Hepatitis C virus (HCV) infection is associated with a high rate of viral persistence and the development of chronic liver disease. Even though hepatocytes serve as a major reservoir for HCV infection, the virus can also infect PBMCs. The expression of HCV core protein in T cells can alter cell activation and is associated with liver inflammation. However, the molecular and cellular basis for the role of HCV core-expressing T cells in liver inflammation is not understood. Here, we use DO11.10 mice that express the HCV core protein in the OVA specific TCR on CD4+ T lymphocytes. In vivo antigenic stimulation triggers a marked influx of core-expressing antigen-specific CD4+ T cells into the liver of core(+)TCR mice but not their core(-)TCR littermates. This influx was accompanied by hepatic damage and elevations in serum ALT levels.; Adoptive transfer of 111In-labeled CD4+ lymphocytes demonstrate that the core(+)TCR lymphocytes traffic primarily to the liver. Phenotypic analysis of the liver-infiltrating T cells revealed a highly activated phenotype with IHL from core(+)TCR mice demonstrating increased levels of FasL. Adoptive transfer of liver infiltrating core-expressing CD4 + T cells directly demonstrated the capacity of these activated T cells to induce liver inflammation. Importantly, anti-FasL antibody treatment of the mice abrogated the liver inflammation, suggesting that activated T cells expressing elevated levels of FasL may be involved in the bystander killing of hepatocyte, as well as the induction of chronic liver inflammation.; To understand the mechanism(s) of FasL-mediated liver inflammation, we examined the effect of FasL expressing CD4+ T cells on the initiation of hepatic damage through analysis of chemokine and chemokine receptor expression. Strikingly, liver inflammation in core(+)TCR mice was accompanied by a dramatic increase in IP-10 and Mig production.
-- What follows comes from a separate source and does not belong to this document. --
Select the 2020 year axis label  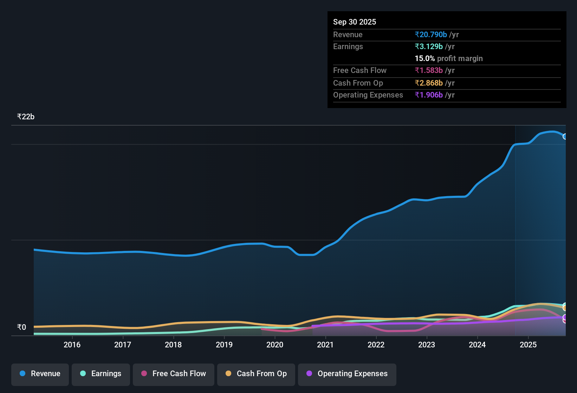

The intrahepatic lymphocytes were primarily CXCR3-positive and anti-CXCR3 antibody treatment abrogates migration of CXCR3+ lymphocytes into the liver and hepatic damage. Importantly, the blockade of Fas/FasL interaction reduces the expression of IP-10 and Mig and cellular infiltration into the liver. These findings suggest that activated CD4+ T cells with elevated FasL expression are involved in promoting liver inflammation and hepatic damage through the induction of chemokines.